TASK TO COMPLETE:
Update the entries below by replacing every occurrence of "Identify the location of" with "Determine the position of", and leave everything else unchanged.

RECORD EXTRACTS:
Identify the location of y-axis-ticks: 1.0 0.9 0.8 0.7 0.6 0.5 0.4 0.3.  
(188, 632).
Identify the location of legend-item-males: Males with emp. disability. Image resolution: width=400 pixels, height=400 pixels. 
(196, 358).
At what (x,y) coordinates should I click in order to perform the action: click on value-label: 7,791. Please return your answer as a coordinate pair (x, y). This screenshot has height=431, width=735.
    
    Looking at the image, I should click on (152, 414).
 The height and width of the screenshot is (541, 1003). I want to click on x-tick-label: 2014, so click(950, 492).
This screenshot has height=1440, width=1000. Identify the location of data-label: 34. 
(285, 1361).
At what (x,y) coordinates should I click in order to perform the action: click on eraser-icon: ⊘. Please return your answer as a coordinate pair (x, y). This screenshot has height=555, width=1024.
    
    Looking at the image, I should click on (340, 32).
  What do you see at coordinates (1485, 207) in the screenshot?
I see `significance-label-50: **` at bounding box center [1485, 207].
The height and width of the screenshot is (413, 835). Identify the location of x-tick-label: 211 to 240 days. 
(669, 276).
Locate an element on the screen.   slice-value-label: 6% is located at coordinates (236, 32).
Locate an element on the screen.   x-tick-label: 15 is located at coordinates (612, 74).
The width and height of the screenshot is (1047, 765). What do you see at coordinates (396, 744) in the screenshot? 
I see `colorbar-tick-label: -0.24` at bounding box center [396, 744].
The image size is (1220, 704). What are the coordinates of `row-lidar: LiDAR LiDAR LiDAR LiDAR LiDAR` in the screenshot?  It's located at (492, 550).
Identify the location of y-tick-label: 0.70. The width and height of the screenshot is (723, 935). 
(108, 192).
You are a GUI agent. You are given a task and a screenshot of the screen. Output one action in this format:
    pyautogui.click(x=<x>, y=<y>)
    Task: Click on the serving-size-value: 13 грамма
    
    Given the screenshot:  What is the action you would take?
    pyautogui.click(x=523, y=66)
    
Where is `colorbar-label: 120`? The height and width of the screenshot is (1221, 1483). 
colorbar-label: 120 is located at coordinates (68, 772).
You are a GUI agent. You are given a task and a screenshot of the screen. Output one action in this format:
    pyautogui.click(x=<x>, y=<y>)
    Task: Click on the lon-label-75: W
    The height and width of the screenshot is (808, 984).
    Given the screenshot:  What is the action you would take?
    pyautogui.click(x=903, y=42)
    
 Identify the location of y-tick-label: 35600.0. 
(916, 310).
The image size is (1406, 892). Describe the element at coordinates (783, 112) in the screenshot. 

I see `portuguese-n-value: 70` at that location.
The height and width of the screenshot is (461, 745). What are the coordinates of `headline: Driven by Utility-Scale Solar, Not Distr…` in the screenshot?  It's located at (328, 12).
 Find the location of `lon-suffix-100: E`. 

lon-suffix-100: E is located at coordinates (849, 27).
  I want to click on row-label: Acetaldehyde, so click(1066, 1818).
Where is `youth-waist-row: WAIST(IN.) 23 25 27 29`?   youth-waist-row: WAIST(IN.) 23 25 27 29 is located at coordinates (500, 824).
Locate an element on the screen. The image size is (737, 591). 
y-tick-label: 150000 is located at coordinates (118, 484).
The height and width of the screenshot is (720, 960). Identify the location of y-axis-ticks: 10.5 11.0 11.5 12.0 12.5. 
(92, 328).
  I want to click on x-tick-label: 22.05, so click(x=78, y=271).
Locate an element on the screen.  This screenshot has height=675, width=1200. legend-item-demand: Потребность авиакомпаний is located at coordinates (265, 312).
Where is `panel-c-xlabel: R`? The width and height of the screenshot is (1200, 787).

SOLUTION:
Determine the position of y-axis-ticks: 1.0 0.9 0.8 0.7 0.6 0.5 0.4 0.3.  
(188, 632).
Determine the position of legend-item-males: Males with emp. disability. Image resolution: width=400 pixels, height=400 pixels. 
(196, 358).
At what (x,y) coordinates should I click in order to perform the action: click on value-label: 7,791. Please return your answer as a coordinate pair (x, y). This screenshot has height=431, width=735.
    
    Looking at the image, I should click on (152, 414).
 The height and width of the screenshot is (541, 1003). I want to click on x-tick-label: 2014, so click(950, 492).
This screenshot has height=1440, width=1000. Determine the position of data-label: 34. 
(285, 1361).
At what (x,y) coordinates should I click in order to perform the action: click on eraser-icon: ⊘. Please return your answer as a coordinate pair (x, y). This screenshot has height=555, width=1024.
    
    Looking at the image, I should click on (340, 32).
  What do you see at coordinates (1485, 207) in the screenshot?
I see `significance-label-50: **` at bounding box center [1485, 207].
The height and width of the screenshot is (413, 835). Determine the position of x-tick-label: 211 to 240 days. 
(669, 276).
Locate an element on the screen.   slice-value-label: 6% is located at coordinates (236, 32).
Locate an element on the screen.   x-tick-label: 15 is located at coordinates (612, 74).
The width and height of the screenshot is (1047, 765). What do you see at coordinates (396, 744) in the screenshot? 
I see `colorbar-tick-label: -0.24` at bounding box center [396, 744].
The image size is (1220, 704). What are the coordinates of `row-lidar: LiDAR LiDAR LiDAR LiDAR LiDAR` in the screenshot?  It's located at (492, 550).
Determine the position of y-tick-label: 0.70. The width and height of the screenshot is (723, 935). 
(108, 192).
You are a GUI agent. You are given a task and a screenshot of the screen. Output one action in this format:
    pyautogui.click(x=<x>, y=<y>)
    Task: Click on the serving-size-value: 13 грамма
    
    Given the screenshot:  What is the action you would take?
    pyautogui.click(x=523, y=66)
    
Where is `colorbar-label: 120`? The height and width of the screenshot is (1221, 1483). 
colorbar-label: 120 is located at coordinates (68, 772).
You are a GUI agent. You are given a task and a screenshot of the screen. Output one action in this format:
    pyautogui.click(x=<x>, y=<y>)
    Task: Click on the lon-label-75: W
    The height and width of the screenshot is (808, 984).
    Given the screenshot:  What is the action you would take?
    pyautogui.click(x=903, y=42)
    
 Determine the position of y-tick-label: 35600.0. 
(916, 310).
The image size is (1406, 892). Describe the element at coordinates (783, 112) in the screenshot. 

I see `portuguese-n-value: 70` at that location.
The height and width of the screenshot is (461, 745). What are the coordinates of `headline: Driven by Utility-Scale Solar, Not Distr…` in the screenshot?  It's located at (328, 12).
 Find the location of `lon-suffix-100: E`. 

lon-suffix-100: E is located at coordinates (849, 27).
  I want to click on row-label: Acetaldehyde, so click(1066, 1818).
Where is `youth-waist-row: WAIST(IN.) 23 25 27 29`?   youth-waist-row: WAIST(IN.) 23 25 27 29 is located at coordinates (500, 824).
Locate an element on the screen. The image size is (737, 591). 
y-tick-label: 150000 is located at coordinates (118, 484).
The height and width of the screenshot is (720, 960). Determine the position of y-axis-ticks: 10.5 11.0 11.5 12.0 12.5. 
(92, 328).
  I want to click on x-tick-label: 22.05, so click(x=78, y=271).
Locate an element on the screen.  This screenshot has height=675, width=1200. legend-item-demand: Потребность авиакомпаний is located at coordinates (265, 312).
Where is `panel-c-xlabel: R`? The width and height of the screenshot is (1200, 787).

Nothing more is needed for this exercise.